En conclusion, ça s’est bien passé, on a un peu fait les montagnes russes émotionnellement, c’est très dur, vraiment, très dur, mais aussi très chouette quand il y a des clients, que tout roule á peu près, qu’on te dit que tes fondants au chocolats sont délicieux, que la déco est super, que tu réussis à gérer le coup de feu sans te taper sur la gueule, et que dans ta caisse le soir il y a plus que lorsque tu as démarré la journée.

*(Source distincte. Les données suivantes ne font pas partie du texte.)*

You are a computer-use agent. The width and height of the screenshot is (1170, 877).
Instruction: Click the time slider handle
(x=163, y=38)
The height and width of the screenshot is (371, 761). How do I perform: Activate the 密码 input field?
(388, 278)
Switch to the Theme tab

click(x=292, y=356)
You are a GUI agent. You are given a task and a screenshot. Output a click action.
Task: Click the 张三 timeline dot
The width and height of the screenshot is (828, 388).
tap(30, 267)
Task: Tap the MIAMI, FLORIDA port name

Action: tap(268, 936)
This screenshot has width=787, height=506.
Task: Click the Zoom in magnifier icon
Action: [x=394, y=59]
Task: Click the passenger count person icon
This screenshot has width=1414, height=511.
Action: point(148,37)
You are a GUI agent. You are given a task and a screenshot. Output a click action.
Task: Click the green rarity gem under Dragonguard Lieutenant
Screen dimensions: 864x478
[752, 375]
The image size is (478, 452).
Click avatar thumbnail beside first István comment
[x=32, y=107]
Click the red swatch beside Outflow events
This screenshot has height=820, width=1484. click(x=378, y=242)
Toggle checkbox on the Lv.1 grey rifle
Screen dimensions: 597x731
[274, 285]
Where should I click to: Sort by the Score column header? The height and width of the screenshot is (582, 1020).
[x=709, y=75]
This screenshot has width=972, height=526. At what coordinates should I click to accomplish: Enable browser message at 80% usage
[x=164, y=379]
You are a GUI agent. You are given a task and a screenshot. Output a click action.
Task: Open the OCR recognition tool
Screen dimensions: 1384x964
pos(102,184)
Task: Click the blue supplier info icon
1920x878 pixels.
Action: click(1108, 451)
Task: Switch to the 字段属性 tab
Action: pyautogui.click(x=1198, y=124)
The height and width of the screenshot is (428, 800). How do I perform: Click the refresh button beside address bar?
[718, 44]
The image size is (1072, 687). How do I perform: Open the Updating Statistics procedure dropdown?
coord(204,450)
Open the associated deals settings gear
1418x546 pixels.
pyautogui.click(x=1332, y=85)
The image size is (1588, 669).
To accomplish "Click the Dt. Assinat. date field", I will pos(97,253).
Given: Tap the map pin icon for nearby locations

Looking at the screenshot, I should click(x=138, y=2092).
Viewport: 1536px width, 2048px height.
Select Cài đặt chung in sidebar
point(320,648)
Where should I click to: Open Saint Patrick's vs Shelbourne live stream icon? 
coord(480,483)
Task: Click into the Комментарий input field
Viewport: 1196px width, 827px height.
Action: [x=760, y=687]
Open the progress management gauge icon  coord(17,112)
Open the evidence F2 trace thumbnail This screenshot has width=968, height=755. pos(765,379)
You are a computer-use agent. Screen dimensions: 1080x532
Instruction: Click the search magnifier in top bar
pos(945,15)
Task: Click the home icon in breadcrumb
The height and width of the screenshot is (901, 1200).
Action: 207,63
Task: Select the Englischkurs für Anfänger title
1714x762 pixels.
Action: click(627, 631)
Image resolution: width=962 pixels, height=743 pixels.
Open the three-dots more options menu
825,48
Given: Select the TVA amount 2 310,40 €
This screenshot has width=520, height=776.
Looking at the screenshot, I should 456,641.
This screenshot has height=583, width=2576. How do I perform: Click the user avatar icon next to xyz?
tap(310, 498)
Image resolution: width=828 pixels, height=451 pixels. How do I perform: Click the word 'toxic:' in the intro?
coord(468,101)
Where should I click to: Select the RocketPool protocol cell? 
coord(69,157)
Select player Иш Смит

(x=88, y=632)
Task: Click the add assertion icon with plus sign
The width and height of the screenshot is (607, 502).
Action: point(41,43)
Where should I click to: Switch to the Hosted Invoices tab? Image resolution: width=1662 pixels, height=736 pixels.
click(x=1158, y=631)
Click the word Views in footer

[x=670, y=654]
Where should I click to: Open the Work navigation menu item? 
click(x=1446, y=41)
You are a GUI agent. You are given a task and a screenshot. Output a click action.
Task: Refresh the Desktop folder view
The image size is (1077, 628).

Nous avons encore beaucoup de choses à améliorer, voire à totalement repenser, parce que les colombiens qui viennent dans un resto français ne veulent pas forcement manger des crêpes. C’est embêtant, n’est-ce pas ? Ils veulent, figure toi, un truc aussi étrange que… de la fondue. Une table de quatre est repartie quand ils ont compris que nous n’avions pas de fondue. Comment ils connaissent la fondue, que j’ai dû manger cinq fois dans ma vie – mais sérieux, tu manges de la fondue par 30 degrés toi ? – ne me demande pas. Mais pour eux, c’est ultra français, un peu comme Brigitte Bardot et Amélie Poulain. Alors nous allons sans doute aménager la carte pour proposer au moins un plat « traditionnel » tous les jours, blanquette, bœuf bourguignon et autres trucs de grand-mère. C’était pas forcément prévu, mais enfin, c’est pas comme si nous n’étions pas habitués à improviser. Je t’embrasse ma choucroute, heu, pardon, ma choupette. La suite dès que je peux. Et je n’oublie pas que tu veux aussi tout savoir de la Colombie, je te parle des mœurs locales ASAP. Ya du lourd et du beau.
(Séquence nostalgie avec le lac Calima, à l'époque où nous avions le temps de profiter des beautés de la Colombie. Ca reviendra!)